*Texto fuente:*
^^^^^^^^

La memoria de Mariano en altamar reúne los fantasmas del pasado, solo en su camarote, repite casi de memoria: "Jamás en ningún tiempo de revolución, se vio adoptada por los gobernantes la moderación ni la tolerancia; el menor pensamiento de un hombre que sea contrario a un nuevo sistema es un delito por la influencia y por el estrago que puede causar con su ejemplo, y su castigo es irremediable". Siente el fuego en las venas, el dolor de la enfermedad que lo consume. Y repite, delirando... "no debe escandalizar el sentido de mis voces, de cortar cabezas, verter sangre y sacrificar a toda costa". Esas líneas, ese plan que fue el fundamento y la doctrina de la revolución. Solo, en su camarote, sudando, Mariano lo ve otra vez a Castelli y otra vez ordena el viaje a Córdoba, otra vez le explica a su amigo la necesidad de fusilar a Liniers, y a todos los que osaran levantarse contra la revolución. Recuerda, con el sudor en las sábanas, los agitados días de mayo, la legión infernal de Berutti, de French, copando a lo guapo la plaza con 600 hombres reclutados en los suburbios, gritando amenazantes, el rostro desbordado de Saavedra prometiendo orden, la concesión, la caída de Cisneros. Todo es rápido, la memoria es la que empuja la fragata en el océano de la fiebre, rumbo al final, a la derrota que ya está firmada. Mariano jadea, escribe en su memoria: "Es justo que los pueblos esperen todo bueno de sus dignos representantes, pero también es conveniente que aprendan por sí mismos lo que es debido a sus intereses y derechos", y sus ojos leen a Rousseau con desesperación, y su mano firma otra vez en La Gazeta y propone el voto a los indígenas y libera esclavos para pelear con ellos en Suipacha, en Tucumán, para perder con ellos en Huaqui, en Vilcapugio, en Ayohuma...

Moreno cierra su puño con fuerza, otra vez. El fuego lo consume. No puede detener tampoco en su memoria la maniobra. Saavedra mueve las piezas con astucia después de ser humillado por el jacobino impío. Y Moreno tiembla de fiebre y de furia por la demora para votar y proclamar la independencia, y suda indignado cuando Saavedra propone incorporar delegados provinciales para dilatar hasta el final el congreso, y su frente arde cuando Saavedra sonríe y la junta lo aprueba. La mano de Mariano en altamar firma la renuncia otra vez, y otra vez acepta en su memoria viajar a Londres para negociar un acuerdo, pero sabe, sabe todo.

Mariano duerme, por fin. La ráfaga de recuerdos lo perdona unos minutos, pero la puerta de su gabinete se abre y el capitán del Fama ingresa, el mismo capitán cuyo nombre la historia no se molestó en conservar, el mismo que jamás volvió a pisar Buenos Aires. Es el capitán quien le suministra ("imprudentemente y sin nuestro consentimiento", jura Manuel Moreno), una dosis de emético, 4 gramos de antimonio tartarizado, que agravan el estado del joven jacobino. Y después las convulsiones, la violencia de las imágenes, la calma cuando su memoria dibuja por fin el bellísimo rostro de María Guadalupe, y sus ojos se cierran y no leerán jamás las desgarradoras cartas de su esposa que seguirían acumulándose por meses en Londres, sin respuesta.


La madrugada del 4 de marzo de 1811, el cuerpo de Mariano Moreno, envuelto en una bandera inglesa, fue empujado al océano. Muy lejos de allí, en Buenos Aires, se desataba la ofensiva final contra los jacobinos. La revolución se desvanece, como el pequeño cuerpo de Moreno, en el fondo del mar. Quizás Mariano sabía, claro que sabía, que en una revolución se triunfa o se muere, si es verdadera. Y Mariano, ahogado por la fiebre de la derrota, tuvo que llevarse el fuego consigo, hasta el fondo.

^^^^^^^^

*Información registrada:*
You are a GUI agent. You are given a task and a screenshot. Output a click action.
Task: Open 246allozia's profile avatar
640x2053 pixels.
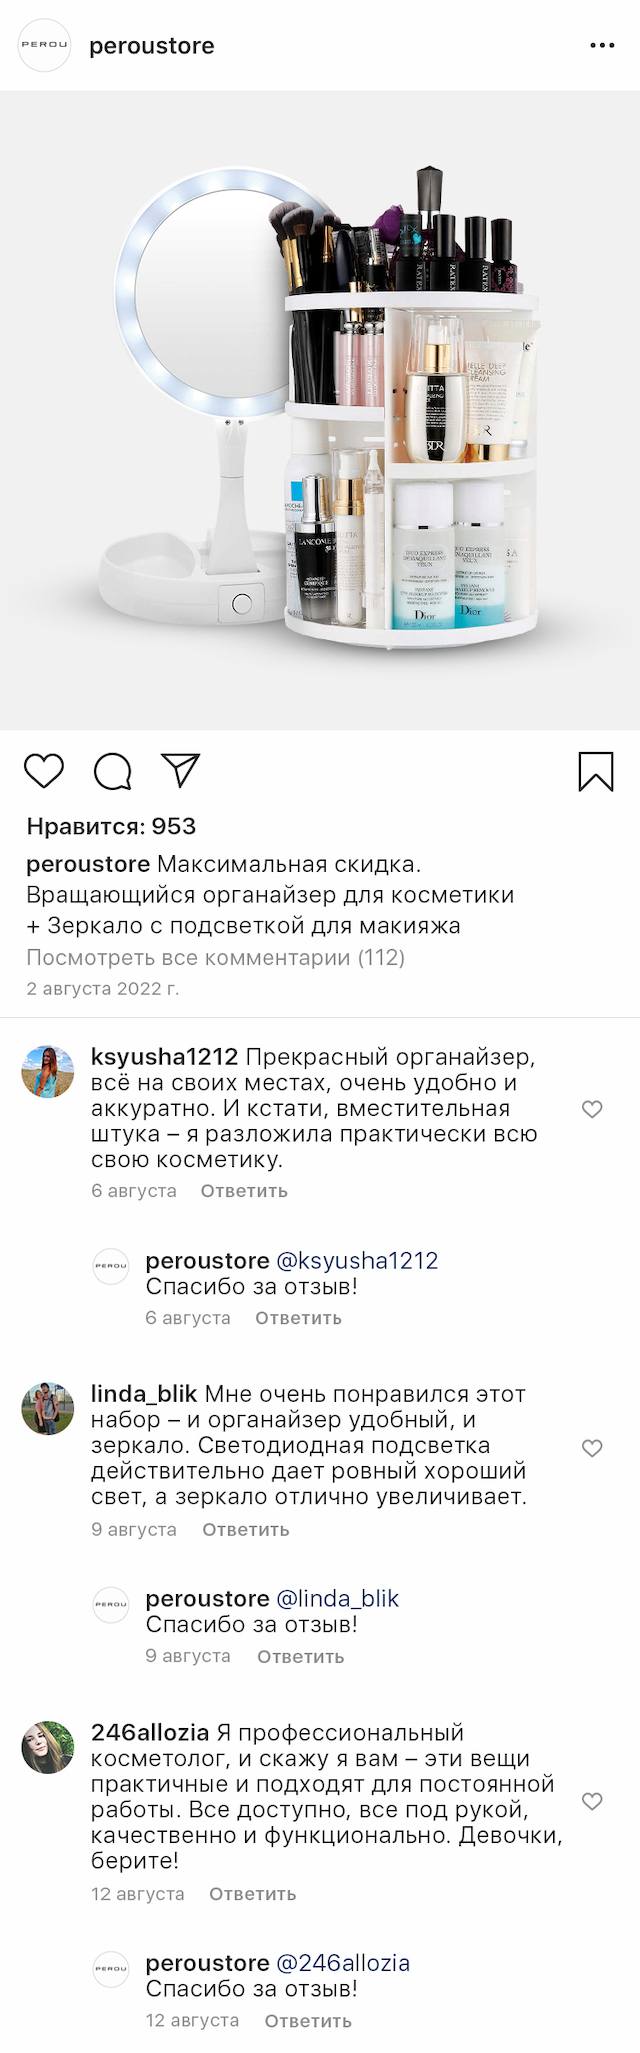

^^^^^^^^

*Lista de actividades:*
1. Actualiza el tramo del relato sobre Mariano Moreno que va desde "Mariano duerme, por" hasta "Londres, sin respuesta.", sustituyendo "María Guadalupe" por "su esposa".
2. Resume en una lista breve el párrafo del relato sobre Mariano Moreno que empieza con "Moreno cierra su puño con fuerza", conservando sus hechos principales.
3. Responde, según el relato sobre Mariano Moreno:
(a) ¿Con cuántos hombres coparon la plaza Berutti y French?
(b) ¿Qué cantidad de antimonio tartarizado le suministró el capitán?
(c) ¿En qué fecha fue empujado al océano el cuerpo de Moreno?
El material no interviene en ninguna de estas tareas.

*Resultados de tareas:*
1.
Mariano duerme, por fin. La ráfaga de recuerdos lo perdona unos minutos, pero la puerta de su gabinete se abre y el capitán del Fama ingresa, el mismo capitán cuyo nombre la historia no se molestó en conservar, el mismo que jamás volvió a pisar Buenos Aires. Es el capitán quien le suministra ("imprudentemente y sin nuestro consentimiento", jura Manuel Moreno), una dosis de emético, 4 gramos de antimonio tartarizado, que agravan el estado del joven jacobino. Y después las convulsiones, la violencia de las imágenes, la calma cuando su memoria dibuja por fin el bellísimo rostro de su esposa, y sus ojos se cierran y no leerán jamás las desgarradoras cartas de su esposa que seguirían acumulándose por meses en Londres, sin respuesta.

2.
- Moreno, consumido por la fiebre, cierra el puño y no puede detener en su memoria la maniobra de Saavedra.
- Saavedra, humillado antes por el jacobino, mueve las piezas con astucia.
- Moreno tiembla de fiebre y de furia por la demora en votar y proclamar la independencia.
- Saavedra propone incorporar delegados provinciales para dilatar el congreso, y la junta lo aprueba.
- En su memoria, Mariano vuelve a firmar la renuncia y a aceptar el viaje a Londres para negociar un acuerdo, aunque lo sabe todo.

3.
(a) Con 600 hombres reclutados en los suburbios.
(b) 4 gramos.
(c) La madrugada del 4 de marzo de 1811.